Salad of Beets and Oranges

by Mar 18, 2024

Beets and oranges pair beautifully both in color and flavor. For this salad, I like to cook the beets sous vide because preparation is quick and relatively mess free. Whatever your preparation, if your fingers get stained from peeling the beets, use baking soda and rub your fingers under running water.

Published in Edible Bozeman, Winter 2022. Photo by Samantha Lord.

Salad of Beets and Oranges

adapted from William Werner

Servings 4 people

Ingredients

  • 6 beets, yellow, red, or a mix (cooked by one of the methods below)
  • 1/2 cup toasted hazelnuts (toasted as below)
  • Crème Fraîche Dressing (see recipe below)
  • 2 oranges, knife-peeled and sliced into rounds
  • 1 fennel bulb, sliced, w/fronds reserved for garnish
  • flake salt for finishing

Crème Fraîche Dressing; adapted from William Werner of Craftsman and Wolves in San Francisco

  • 2 tbsp crème fraîche
  • 2 tbsp mayonnaise Best Foods or Just Mayo
  • 1 tbsp freshly squeezed lemon juice

Instructions

In Advance: Cook the beets by roasting in the oven or with sous vide

  1. For oven roast: Preheat oven to 375°F. Cut off beet greens, leaving 1-inch stems; leave root intact. Scrub clean with water and place in a glass baking dish. Add water to about ¼ inch, cover tightly with foil, and bake for about 45 minutes, until beets are fork-tender. When cool enough to handle, peel then slice into rounds or cut pole-topole into 8 wedges (or cut some of each).

    For sous vide: Trim off the roots and greens, wash and peel the beets. Place the beets in a sous vide bag (I kept the yellow beets separate from the red by using two bags) and drizzle in a tablespoon of olive oil and a teaspoon of wine vinegar.
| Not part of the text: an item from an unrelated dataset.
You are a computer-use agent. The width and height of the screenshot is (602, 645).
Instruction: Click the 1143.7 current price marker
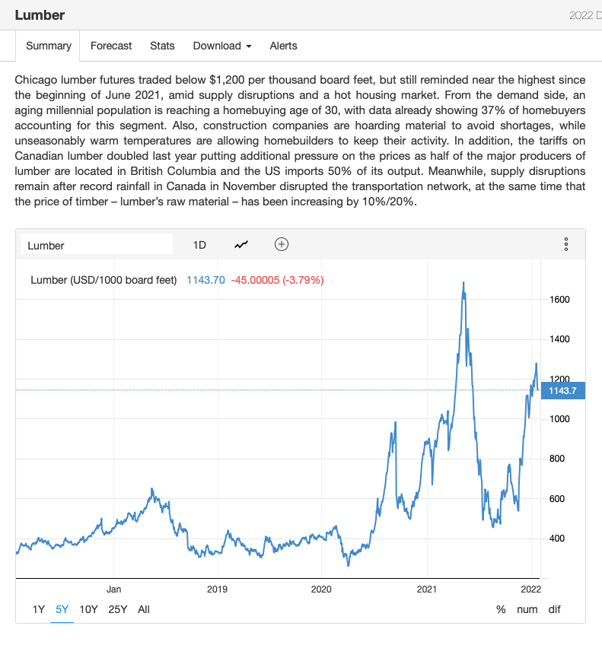click(x=563, y=390)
To make a sous vide bag, use FoodSaver vacuum bags, Zip-lock freezer bags, or silicone Stasher bags—just keep in mind that the bag’s color will never be the same after you cook red beets in it. Cook to 185°, which takes about 2 hours for 2-inch beets. Remove from water bath and let cool. Refrigerate until you are ready to make the salad.

Toast the hazelnuts

  1. Preheat oven to 350°. Put hazelnuts on a rimmed sheet pan or pie plate and bake until they’re fragrant and their skins darken and begin to blister, about 5–10 minutes or longer, depending on the particular nut. Transfer to a clean “working” kitchen towel (the skins will stain) and rub with your hands to remove some of the skins. Set aside to cool completely. (You may not use all of these; keep the remaining hazelnuts in a jar at room temperature and enjoy them throughout the week.)

Mix the Dressing

  1. Stir together in a small jar.

Compose the Salad

  1. Arrange on a platter or plate with fennel bulb slices on the bottom, followed by beets, oranges, hazelnuts, and fennel fronds. Drizzle with crème fraîche dressing and sprinkle with flake salt.